■ Dataset records ■
┄┄┄┄┄┄┄┄┄┄

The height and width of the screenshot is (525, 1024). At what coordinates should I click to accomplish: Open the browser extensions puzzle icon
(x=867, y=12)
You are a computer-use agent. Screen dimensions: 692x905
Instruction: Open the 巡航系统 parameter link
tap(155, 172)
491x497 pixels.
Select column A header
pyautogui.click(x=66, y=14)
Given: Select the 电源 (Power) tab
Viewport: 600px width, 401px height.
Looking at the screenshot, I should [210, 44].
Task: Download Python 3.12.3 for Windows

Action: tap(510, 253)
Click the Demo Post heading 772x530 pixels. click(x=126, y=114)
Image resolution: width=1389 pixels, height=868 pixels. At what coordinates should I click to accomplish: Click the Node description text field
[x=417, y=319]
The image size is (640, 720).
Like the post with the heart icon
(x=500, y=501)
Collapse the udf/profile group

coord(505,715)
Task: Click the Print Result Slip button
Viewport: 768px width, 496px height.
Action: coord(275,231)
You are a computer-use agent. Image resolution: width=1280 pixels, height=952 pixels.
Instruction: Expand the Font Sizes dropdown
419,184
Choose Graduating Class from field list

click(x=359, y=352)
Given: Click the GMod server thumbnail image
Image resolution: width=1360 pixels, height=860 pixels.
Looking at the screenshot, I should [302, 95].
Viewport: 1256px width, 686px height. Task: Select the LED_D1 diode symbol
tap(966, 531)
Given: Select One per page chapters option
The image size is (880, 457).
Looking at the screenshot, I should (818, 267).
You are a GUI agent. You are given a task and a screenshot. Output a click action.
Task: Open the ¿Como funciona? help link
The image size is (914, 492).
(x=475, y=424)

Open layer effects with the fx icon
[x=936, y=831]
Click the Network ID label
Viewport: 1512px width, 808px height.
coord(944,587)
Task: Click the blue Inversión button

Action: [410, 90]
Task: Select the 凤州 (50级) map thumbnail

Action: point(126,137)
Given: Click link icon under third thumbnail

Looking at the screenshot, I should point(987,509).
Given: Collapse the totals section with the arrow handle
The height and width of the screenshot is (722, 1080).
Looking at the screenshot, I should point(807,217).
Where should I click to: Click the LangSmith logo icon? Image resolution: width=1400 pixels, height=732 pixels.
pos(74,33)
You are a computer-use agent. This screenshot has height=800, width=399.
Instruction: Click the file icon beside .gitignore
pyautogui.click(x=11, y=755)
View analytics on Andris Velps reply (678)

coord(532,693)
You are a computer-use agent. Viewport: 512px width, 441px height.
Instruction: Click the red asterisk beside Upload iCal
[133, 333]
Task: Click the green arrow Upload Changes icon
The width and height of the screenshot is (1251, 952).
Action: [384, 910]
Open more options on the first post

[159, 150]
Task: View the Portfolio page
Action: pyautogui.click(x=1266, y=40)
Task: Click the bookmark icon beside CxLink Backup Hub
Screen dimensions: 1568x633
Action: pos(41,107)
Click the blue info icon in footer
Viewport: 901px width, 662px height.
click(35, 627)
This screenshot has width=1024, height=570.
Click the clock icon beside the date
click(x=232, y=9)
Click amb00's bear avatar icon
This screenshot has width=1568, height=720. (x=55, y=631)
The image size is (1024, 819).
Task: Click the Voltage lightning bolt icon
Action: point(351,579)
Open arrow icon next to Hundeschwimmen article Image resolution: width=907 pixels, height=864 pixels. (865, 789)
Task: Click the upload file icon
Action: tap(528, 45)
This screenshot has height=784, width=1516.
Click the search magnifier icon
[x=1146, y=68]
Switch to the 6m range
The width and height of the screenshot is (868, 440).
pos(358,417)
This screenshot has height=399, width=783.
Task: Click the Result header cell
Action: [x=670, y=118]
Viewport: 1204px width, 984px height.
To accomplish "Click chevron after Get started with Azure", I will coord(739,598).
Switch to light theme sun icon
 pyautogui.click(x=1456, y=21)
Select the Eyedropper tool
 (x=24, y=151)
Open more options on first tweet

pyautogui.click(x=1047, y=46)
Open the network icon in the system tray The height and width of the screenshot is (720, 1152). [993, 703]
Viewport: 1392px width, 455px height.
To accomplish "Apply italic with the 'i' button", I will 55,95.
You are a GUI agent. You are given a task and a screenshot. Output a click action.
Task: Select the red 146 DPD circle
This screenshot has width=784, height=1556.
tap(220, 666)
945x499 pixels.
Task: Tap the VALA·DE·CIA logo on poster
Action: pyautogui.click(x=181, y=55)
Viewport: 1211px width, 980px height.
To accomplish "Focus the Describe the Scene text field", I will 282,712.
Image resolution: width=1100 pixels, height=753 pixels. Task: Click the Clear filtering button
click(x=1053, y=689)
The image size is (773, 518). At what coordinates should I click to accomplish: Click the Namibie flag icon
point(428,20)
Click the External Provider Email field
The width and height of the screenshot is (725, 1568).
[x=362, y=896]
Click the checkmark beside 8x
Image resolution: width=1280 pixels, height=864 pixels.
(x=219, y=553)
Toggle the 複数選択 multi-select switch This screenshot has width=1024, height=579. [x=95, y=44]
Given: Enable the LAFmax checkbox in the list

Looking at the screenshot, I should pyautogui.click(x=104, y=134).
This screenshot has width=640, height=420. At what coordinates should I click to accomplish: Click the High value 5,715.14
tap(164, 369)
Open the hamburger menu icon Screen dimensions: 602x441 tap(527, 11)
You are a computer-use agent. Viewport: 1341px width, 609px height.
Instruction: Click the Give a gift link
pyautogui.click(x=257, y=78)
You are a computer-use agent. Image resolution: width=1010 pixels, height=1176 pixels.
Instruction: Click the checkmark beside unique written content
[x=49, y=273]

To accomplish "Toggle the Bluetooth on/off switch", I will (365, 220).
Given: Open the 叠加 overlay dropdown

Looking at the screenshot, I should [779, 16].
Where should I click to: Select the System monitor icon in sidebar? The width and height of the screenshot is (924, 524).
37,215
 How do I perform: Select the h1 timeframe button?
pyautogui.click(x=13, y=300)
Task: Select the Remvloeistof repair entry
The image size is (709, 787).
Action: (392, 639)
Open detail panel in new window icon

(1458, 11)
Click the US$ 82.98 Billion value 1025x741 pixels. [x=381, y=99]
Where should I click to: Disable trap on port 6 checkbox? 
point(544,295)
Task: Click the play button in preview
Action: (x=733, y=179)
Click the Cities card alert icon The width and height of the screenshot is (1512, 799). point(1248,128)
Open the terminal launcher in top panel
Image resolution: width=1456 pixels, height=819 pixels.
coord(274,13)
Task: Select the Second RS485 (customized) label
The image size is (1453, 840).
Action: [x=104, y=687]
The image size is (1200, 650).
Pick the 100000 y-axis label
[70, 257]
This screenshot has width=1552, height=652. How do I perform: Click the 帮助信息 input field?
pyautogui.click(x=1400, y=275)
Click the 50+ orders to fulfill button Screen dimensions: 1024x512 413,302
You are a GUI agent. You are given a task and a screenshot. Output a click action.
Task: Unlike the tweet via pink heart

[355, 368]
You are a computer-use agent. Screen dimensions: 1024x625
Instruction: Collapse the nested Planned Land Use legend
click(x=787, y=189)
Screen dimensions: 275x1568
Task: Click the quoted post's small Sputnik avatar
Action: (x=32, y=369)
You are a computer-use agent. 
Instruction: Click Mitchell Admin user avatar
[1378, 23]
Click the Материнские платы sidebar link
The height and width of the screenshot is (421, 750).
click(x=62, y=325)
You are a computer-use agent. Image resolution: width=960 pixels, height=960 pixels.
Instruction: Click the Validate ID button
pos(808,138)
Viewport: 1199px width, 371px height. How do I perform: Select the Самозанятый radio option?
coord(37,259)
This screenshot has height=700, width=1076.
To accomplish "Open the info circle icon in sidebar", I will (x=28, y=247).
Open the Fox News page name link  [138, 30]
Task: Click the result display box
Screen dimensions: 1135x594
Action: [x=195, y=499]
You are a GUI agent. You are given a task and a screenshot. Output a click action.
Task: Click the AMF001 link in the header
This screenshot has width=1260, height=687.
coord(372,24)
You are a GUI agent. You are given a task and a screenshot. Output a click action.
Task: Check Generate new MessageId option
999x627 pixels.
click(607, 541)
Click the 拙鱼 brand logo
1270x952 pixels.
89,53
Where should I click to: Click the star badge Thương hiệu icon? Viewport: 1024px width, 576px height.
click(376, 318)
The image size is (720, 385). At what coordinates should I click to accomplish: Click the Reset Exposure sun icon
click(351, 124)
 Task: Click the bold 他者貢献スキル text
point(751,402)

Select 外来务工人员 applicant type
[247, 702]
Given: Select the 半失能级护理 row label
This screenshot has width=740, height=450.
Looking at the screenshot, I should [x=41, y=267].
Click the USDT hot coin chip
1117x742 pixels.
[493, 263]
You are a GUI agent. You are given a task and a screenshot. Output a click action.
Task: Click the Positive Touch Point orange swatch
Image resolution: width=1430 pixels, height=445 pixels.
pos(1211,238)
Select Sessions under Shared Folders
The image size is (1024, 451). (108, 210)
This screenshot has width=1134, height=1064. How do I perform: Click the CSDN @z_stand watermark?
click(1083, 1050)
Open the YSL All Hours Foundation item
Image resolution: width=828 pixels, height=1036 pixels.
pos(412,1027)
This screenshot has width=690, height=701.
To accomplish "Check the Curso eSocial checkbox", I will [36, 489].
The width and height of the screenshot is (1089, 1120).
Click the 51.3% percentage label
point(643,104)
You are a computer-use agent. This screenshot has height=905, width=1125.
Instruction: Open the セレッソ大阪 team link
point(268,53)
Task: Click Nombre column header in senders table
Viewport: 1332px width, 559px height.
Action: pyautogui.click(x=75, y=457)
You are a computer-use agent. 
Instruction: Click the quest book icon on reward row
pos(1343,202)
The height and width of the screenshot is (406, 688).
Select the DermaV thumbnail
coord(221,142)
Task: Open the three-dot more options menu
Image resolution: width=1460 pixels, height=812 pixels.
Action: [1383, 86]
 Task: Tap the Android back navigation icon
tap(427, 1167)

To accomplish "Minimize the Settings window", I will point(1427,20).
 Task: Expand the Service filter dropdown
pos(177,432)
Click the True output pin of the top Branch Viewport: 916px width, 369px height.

┄┄┄┄┄┄┄┄┄┄

■ What you are asked to do ■
Transcribe only the lines from the beginning of the entries to the line with "Click the Demo", inclusive, exactly as written.

■ Solution to this task ■
The height and width of the screenshot is (525, 1024). At what coordinates should I click to accomplish: Open the browser extensions puzzle icon
(x=867, y=12)
You are a computer-use agent. Screen dimensions: 692x905
Instruction: Open the 巡航系统 parameter link
tap(155, 172)
491x497 pixels.
Select column A header
pyautogui.click(x=66, y=14)
Given: Select the 电源 (Power) tab
Viewport: 600px width, 401px height.
Looking at the screenshot, I should [210, 44].
Task: Download Python 3.12.3 for Windows

Action: tap(510, 253)
Click the Demo Post heading 772x530 pixels. click(x=126, y=114)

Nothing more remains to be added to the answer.